Machado’s debut poetry collection, Glass Bird (Pássaro de Vidro), published in São Paulo in 2006, was well received by literary critics. From the first verse of his poem “Anatomies,” from the same collection, I glean that the glass bird reveals both faces of the human character: on one side, our obscure dreams and aspirations; on the other side, the things with which we surround ourselves.
anatomy of things
to strip bare
the glass bird
and see on its side
hidden from view
the other side
of its image
In his poem, “Things” (As Coisas), from his collection Blunt Scissors (Tesoura Cega, 2015), Machado looks at the things we accumulate to define who we are as individuals within society. Things have no say in our lives, the poet observes. They don’t have desires or power. Regardless of the value we bestow on them, they are all equal – all indifferent to humanity’s fate.
Things don’t have guilt.
They are only witnesses
of our comedies.
Things don’t embrace causes.
It is useless to accuse them
of any inclination,
loyalty or felony.
I was struck by Machado’s featured poem, “Certainty.” In these times of our planet’s climate and ecological crises, the poem throws light on what may be hampering our ability to grapple with real threats to our survival as a species. In holding on to our belief that everything will work out for the better, we risk failing to see that there are no certainties in our lives.
things do not work out
never worked out
were never made to work out
We, the poet observes, are the ones who have sought to create an alternate reality in which all things are aligned and symmetrical.

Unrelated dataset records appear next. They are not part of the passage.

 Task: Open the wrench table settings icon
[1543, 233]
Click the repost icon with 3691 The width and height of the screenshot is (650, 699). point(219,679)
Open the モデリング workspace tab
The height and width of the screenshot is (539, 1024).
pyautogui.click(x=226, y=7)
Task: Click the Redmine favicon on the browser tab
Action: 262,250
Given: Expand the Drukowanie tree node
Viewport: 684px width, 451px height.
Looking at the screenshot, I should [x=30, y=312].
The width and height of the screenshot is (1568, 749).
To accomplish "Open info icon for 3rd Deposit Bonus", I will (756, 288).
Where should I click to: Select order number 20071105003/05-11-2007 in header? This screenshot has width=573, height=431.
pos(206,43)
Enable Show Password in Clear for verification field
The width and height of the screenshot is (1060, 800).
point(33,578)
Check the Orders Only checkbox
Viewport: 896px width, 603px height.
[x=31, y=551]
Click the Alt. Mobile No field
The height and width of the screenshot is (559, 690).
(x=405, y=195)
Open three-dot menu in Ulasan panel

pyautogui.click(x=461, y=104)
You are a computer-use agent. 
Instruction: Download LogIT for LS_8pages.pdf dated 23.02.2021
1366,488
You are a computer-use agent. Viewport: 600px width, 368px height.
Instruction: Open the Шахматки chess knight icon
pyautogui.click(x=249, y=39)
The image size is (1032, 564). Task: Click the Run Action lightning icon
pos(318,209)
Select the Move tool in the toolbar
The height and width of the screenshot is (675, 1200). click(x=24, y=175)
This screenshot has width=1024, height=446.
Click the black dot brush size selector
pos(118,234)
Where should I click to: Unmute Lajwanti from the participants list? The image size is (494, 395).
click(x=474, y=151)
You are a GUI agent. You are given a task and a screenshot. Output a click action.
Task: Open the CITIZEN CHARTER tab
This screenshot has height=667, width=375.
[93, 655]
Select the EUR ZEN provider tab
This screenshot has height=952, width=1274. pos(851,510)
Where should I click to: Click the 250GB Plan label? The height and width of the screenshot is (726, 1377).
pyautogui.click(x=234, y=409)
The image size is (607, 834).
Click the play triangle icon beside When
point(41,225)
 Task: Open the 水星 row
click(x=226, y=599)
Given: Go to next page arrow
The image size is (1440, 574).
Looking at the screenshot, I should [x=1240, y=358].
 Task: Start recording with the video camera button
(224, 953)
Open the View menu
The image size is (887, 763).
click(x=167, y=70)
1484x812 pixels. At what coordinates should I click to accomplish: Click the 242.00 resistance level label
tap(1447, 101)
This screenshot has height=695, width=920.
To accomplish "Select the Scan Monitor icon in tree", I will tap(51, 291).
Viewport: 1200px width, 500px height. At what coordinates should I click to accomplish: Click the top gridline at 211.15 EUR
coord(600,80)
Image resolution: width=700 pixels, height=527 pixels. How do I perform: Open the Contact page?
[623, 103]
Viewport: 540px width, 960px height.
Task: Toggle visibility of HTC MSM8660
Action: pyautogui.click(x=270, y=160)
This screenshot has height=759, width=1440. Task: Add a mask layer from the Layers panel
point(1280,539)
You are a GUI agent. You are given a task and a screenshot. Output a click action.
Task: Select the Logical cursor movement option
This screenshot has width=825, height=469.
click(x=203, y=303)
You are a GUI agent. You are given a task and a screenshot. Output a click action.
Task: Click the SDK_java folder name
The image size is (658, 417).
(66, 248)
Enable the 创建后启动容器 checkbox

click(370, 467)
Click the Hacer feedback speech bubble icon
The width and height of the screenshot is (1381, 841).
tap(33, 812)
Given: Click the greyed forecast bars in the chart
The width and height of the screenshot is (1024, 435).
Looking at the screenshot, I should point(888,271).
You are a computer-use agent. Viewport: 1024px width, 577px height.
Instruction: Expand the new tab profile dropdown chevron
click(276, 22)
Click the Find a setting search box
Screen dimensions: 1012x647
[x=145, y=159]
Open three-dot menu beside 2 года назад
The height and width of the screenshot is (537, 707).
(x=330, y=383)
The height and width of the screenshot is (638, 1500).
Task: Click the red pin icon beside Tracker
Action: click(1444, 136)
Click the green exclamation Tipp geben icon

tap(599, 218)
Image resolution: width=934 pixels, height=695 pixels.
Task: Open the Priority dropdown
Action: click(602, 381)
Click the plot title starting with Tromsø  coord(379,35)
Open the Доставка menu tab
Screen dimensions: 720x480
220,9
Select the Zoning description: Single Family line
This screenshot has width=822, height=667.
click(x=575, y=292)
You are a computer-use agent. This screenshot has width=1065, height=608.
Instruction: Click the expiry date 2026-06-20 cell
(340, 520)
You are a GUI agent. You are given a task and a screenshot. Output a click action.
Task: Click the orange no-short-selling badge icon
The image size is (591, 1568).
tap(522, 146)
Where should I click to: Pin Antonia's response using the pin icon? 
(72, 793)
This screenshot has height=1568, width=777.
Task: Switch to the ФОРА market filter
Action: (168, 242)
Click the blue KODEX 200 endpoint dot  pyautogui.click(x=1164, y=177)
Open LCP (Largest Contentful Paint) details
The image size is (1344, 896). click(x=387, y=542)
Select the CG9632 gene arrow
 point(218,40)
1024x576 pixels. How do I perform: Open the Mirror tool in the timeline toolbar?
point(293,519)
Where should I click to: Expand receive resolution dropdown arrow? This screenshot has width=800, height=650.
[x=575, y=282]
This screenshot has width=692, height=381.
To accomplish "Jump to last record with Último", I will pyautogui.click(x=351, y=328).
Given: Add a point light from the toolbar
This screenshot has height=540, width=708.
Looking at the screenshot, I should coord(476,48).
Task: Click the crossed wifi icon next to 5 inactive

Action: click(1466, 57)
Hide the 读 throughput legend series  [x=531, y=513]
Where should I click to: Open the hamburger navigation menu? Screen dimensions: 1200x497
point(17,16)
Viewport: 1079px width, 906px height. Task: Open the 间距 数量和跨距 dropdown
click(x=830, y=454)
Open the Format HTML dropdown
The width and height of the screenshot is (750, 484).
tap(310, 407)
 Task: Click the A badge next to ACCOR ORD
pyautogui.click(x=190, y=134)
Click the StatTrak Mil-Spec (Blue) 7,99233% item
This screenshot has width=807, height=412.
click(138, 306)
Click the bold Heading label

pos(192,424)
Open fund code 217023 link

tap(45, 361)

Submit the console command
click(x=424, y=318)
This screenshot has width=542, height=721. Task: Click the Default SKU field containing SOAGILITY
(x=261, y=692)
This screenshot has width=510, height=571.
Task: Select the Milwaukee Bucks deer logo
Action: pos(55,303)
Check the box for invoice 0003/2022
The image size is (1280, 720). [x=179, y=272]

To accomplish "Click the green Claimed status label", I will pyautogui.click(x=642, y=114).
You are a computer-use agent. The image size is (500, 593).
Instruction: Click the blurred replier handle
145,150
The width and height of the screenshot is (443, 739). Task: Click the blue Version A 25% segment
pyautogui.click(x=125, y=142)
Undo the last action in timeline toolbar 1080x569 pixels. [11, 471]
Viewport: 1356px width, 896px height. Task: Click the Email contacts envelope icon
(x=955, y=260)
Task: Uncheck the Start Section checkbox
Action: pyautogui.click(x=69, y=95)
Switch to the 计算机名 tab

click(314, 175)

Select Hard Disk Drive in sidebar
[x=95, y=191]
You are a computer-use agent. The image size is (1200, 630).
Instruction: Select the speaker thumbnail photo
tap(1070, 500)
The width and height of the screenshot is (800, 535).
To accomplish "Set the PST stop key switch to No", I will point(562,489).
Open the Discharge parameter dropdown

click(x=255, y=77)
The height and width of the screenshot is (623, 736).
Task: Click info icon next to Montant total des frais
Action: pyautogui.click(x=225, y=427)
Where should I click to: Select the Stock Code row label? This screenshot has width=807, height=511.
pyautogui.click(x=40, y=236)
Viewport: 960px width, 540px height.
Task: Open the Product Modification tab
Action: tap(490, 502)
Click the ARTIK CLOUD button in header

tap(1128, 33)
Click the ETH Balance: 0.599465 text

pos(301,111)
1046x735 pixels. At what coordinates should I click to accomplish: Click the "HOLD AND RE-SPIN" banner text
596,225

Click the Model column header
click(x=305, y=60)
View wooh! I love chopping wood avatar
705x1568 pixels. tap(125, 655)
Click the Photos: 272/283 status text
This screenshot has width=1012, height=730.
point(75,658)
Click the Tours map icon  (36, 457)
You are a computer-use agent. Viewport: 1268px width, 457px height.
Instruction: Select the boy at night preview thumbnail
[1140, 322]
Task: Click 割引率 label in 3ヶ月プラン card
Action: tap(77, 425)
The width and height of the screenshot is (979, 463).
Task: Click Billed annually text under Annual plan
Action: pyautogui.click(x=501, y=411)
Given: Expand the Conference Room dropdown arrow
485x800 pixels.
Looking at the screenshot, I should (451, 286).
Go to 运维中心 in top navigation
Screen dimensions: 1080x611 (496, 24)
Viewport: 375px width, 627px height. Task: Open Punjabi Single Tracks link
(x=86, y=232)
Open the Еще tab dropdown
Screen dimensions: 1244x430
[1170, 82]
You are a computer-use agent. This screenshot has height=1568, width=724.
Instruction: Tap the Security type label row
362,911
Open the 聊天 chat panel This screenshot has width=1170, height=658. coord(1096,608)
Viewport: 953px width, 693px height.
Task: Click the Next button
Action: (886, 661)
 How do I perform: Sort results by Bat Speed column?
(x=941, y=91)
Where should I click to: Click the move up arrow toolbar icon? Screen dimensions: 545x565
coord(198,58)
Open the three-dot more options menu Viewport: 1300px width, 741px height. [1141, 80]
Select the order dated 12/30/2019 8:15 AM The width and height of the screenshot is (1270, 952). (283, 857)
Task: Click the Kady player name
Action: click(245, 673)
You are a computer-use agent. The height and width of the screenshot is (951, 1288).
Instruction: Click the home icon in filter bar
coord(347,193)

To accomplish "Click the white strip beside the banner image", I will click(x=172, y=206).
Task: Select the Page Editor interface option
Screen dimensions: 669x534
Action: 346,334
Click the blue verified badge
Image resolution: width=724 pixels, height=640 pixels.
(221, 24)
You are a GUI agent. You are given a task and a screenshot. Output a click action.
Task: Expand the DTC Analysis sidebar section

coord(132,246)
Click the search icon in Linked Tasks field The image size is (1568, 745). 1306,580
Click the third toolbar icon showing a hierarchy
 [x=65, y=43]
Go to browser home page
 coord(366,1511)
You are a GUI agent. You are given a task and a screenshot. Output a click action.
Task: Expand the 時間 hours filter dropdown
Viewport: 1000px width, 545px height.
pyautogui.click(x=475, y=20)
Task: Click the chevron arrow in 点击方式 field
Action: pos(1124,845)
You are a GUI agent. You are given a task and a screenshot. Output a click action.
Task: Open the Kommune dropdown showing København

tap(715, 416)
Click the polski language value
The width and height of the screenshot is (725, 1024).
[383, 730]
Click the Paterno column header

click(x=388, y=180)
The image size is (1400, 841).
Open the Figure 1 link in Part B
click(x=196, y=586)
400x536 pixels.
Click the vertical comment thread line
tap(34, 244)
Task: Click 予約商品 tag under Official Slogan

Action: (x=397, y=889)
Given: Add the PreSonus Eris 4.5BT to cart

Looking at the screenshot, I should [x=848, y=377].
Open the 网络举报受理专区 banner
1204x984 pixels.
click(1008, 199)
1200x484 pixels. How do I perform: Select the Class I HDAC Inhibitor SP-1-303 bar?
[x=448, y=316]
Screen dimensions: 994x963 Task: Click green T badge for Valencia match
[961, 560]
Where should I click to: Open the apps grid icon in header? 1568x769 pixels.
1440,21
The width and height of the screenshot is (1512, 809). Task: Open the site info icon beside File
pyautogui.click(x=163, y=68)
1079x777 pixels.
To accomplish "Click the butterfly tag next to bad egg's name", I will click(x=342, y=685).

and even invent perfect gods
constructed in the image
and likeness of our dreams
Our gods, we reckon, don’t wish to see us suffer, and will rescue us when our world collapses around us.
Things do not work out
it is we who patch the fabric
fill the tooth
repair the border on the map
Machado’s comment about borders is so apt for Americans obsessed with building a wall on our southern border with Mexico. We believe that the border will somehow restore certainty to our disrupted and insecure lives. If only!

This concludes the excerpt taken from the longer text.